KIRSTEN LEVITT: Yes, I was, and I got to say, I was born and raised in New York City. That's a big city. I got into airports and then on the ground in DC and I realize that I have turned into a ruralight... Maybe I wouldn't quite say a country bumpkin, but I I kind of was overwhelmed and Amazed by all of the like urban setting once again because I've been here and really here for more than 20 years. You know, 24, almost 24 years. So it was amazing to see how big systems work.

MAYOR: Right. Good. 

KIRSTEN LEVITT: It was also really hard when I got to DC and got off the Metro to where I was going to the hotel to see homeless encampments in the parks right there. Yeah, so that was that was difficult. But we have you know, both Jo Comerford and Natalie Blais come and volunteer at the cafe. They usually come on Fridays. They come at least once every two months. 

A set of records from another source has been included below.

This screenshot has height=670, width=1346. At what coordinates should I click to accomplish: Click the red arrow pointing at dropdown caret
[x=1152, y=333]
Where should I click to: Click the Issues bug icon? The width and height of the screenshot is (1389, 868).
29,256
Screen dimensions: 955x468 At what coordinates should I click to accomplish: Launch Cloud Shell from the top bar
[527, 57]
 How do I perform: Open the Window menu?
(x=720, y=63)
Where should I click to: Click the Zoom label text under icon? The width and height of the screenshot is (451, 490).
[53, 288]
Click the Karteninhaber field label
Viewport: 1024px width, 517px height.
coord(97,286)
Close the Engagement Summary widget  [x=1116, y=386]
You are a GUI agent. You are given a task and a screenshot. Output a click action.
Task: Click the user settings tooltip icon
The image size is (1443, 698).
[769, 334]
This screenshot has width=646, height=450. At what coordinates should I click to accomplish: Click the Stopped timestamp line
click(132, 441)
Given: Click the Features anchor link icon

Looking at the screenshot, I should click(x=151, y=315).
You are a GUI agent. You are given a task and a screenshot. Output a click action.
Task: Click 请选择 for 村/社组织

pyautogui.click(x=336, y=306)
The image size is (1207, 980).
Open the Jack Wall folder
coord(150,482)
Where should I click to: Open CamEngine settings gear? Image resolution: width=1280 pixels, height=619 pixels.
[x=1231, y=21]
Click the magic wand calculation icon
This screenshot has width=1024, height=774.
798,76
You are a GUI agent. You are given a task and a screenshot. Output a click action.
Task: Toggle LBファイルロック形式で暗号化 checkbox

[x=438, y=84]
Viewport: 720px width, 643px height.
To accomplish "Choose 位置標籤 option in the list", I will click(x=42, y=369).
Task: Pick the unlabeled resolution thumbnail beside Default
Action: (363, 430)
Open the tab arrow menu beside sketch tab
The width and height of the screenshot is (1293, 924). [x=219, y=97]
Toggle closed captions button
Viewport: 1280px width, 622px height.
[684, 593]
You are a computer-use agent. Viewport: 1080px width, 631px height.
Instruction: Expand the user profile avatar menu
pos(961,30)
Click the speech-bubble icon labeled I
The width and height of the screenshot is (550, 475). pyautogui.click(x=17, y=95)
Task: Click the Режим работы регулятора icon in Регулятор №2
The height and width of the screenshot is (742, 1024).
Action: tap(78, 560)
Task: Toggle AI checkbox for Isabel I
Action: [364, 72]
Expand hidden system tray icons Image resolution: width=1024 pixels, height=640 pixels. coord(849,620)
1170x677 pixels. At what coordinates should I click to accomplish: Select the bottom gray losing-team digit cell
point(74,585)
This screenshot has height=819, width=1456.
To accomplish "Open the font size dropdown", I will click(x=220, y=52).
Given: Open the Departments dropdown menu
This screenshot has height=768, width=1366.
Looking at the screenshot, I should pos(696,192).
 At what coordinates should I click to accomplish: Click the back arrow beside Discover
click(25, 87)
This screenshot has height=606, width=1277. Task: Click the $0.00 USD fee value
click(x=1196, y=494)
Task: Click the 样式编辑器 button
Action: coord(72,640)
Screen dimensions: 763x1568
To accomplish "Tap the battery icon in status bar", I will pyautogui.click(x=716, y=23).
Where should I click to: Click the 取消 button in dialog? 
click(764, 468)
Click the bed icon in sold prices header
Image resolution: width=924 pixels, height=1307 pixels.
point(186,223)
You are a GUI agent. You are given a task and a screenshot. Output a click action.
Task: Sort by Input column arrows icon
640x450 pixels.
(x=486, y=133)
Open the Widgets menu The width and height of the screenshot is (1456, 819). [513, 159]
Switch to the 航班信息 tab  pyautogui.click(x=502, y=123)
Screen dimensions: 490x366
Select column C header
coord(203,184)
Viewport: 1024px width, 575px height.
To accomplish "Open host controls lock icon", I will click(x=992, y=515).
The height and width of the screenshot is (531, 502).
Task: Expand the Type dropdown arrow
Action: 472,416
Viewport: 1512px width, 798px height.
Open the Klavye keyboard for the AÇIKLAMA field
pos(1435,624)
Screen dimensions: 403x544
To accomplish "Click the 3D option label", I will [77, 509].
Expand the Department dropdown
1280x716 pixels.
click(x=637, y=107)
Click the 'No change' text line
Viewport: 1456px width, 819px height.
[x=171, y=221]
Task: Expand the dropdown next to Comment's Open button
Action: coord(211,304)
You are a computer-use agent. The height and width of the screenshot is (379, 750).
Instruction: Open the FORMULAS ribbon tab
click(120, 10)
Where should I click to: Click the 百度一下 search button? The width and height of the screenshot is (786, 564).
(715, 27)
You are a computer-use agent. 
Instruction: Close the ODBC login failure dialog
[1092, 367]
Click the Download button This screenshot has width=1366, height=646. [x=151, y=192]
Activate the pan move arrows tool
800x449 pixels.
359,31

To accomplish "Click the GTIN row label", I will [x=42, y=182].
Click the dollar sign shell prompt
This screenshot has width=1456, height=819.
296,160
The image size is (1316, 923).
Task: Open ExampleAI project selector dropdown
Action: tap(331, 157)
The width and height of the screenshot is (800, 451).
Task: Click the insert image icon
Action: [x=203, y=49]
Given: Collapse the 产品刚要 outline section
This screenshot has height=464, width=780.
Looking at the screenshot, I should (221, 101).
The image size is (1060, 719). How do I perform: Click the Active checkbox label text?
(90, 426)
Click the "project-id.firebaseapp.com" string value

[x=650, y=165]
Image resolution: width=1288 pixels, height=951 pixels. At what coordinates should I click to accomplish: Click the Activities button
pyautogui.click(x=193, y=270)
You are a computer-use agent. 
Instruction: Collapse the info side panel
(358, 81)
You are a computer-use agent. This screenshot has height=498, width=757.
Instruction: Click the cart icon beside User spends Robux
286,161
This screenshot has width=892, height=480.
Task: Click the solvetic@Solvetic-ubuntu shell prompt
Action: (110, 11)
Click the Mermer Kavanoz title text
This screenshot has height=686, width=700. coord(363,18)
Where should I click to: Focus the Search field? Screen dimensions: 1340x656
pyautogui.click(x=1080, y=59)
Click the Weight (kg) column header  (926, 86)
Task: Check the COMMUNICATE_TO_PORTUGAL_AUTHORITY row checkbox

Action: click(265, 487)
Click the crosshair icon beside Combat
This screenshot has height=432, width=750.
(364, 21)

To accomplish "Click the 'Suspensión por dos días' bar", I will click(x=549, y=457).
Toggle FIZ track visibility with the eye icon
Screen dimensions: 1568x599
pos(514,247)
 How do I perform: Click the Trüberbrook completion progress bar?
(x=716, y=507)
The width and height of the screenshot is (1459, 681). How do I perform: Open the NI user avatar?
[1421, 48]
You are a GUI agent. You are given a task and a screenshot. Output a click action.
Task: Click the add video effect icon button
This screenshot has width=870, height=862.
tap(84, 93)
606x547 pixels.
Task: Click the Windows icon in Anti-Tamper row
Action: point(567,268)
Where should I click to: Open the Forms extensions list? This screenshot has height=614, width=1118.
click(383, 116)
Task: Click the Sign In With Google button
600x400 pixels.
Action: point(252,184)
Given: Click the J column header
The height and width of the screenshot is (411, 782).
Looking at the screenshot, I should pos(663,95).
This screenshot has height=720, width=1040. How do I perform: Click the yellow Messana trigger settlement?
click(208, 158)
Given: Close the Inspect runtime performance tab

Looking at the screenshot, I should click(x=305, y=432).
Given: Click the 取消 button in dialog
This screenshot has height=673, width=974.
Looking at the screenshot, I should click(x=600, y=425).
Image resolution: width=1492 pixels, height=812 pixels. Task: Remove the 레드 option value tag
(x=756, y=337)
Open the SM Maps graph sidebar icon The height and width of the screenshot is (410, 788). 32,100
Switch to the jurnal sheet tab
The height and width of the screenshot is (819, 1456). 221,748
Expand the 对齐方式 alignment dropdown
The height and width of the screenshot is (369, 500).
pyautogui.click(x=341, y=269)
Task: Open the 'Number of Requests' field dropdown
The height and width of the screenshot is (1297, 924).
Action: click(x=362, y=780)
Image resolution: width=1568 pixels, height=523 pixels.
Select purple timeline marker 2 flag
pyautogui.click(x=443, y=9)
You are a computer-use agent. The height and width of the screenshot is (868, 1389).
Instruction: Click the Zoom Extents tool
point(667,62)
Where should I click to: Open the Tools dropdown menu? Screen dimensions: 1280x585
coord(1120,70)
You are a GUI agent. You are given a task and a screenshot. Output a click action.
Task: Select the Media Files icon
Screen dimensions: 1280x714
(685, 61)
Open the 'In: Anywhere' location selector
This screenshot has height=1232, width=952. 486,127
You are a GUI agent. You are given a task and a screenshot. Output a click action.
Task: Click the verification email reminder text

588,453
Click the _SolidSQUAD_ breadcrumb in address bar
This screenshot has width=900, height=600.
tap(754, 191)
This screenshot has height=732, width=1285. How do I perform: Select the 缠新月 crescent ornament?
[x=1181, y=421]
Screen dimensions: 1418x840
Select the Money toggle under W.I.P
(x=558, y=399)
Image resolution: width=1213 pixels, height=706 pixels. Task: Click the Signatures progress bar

MAYOR: Well, I might have to join them. I have very little time for that type of thing, but Friday nights might be my good time to do it. So expect me to show up one of those. I'll go online and put my name in and stuff like that. 

KIRSTEN LEVITT: You're always welcome. 

I'll just say one more thing, which is we're going to be working on food justice. Jo and myself for Massachusetts based off of President Biden's plan. The White House's plan to end hunger and boost health and nutrition in the country by 2030. So I you know, look for more information coming, you know.

MAYOR: That sounds like a great way to wrap up this segment and I want to thank you again for the wonderful work that you do but also for sharing it with us today. Thank you so much. 

KIRSTEN LEVITT: Thanks for the opportunity Roxann. I Really appreciate it. 

MAYOR: Sure. You can find the Mayor's Roundtable on the City website or wherever you get your podcasts. So please join us for another podcast next month.